Judges 19:1-21:25 – Civil War

BIBLE TEXT

Judges 19:1-21:25

SUMMARY

Outrage at the rape and murder of a Levite’s concubine erupts into the near elimination of the tribe of Benjamin by the other tribes.

ANALYSIS

The repetition of the ominous refrain, “In those days, when there was no king in Israel” (19:1), leads us to expect that the following story will be yet another gruesome example of the anarchy and depravity that Judges relentlessly holds before us.

This horrific story begins with yet another Levite who took a woman from Judah as his concubine, or second wife. Following some undisclosed marital difficulties, the concubine returned to her father for four months, after which time the Levite retrieved her. They decide to spend the night in Gibeah, a town in the territory of Benjamin.

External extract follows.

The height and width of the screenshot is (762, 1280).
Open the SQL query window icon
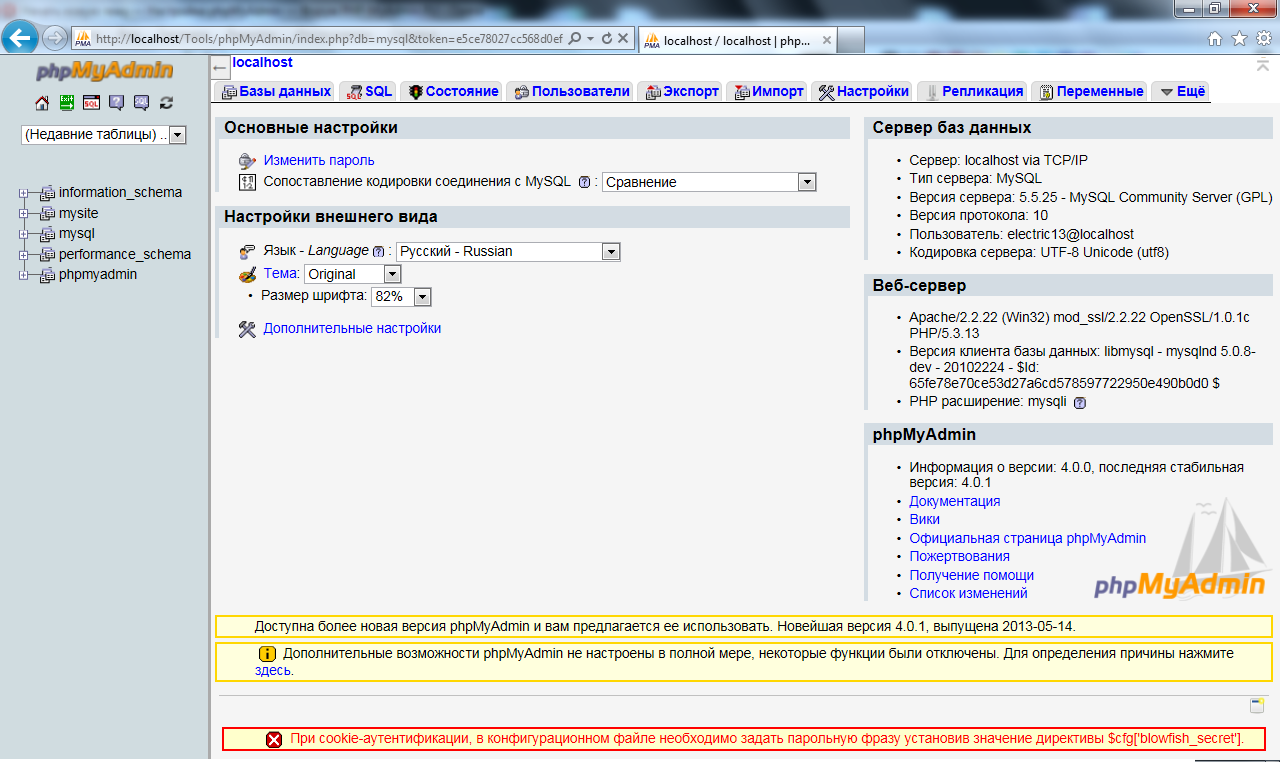91,103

In a scene reminiscent of Lot’s experience in Sodom (Genesis 19:1-8)–though here, the atrocity actually takes place–the Levite’s concubine is viciously gang raped and all but beaten to death (the Septuagint claims that she was dead at this point, mitigating some of the ensuing horror). This part of the story closes with a repulsive depiction of the Levite who leaves the house and coldly informs his concubine that it is time to go. When she does not respond, he throws her on one of his pack animals and takes her home. There, he carves her body into twelve pieces and sends one to each tribe summoning them to battle against Benjamin (vv. 1-30). It should be remembered that the Hebrew text does not specifically state that she is dead before the carving began. The Levite’s actions are a dark parody of the function of a judge: a mustering of the tribes for battle.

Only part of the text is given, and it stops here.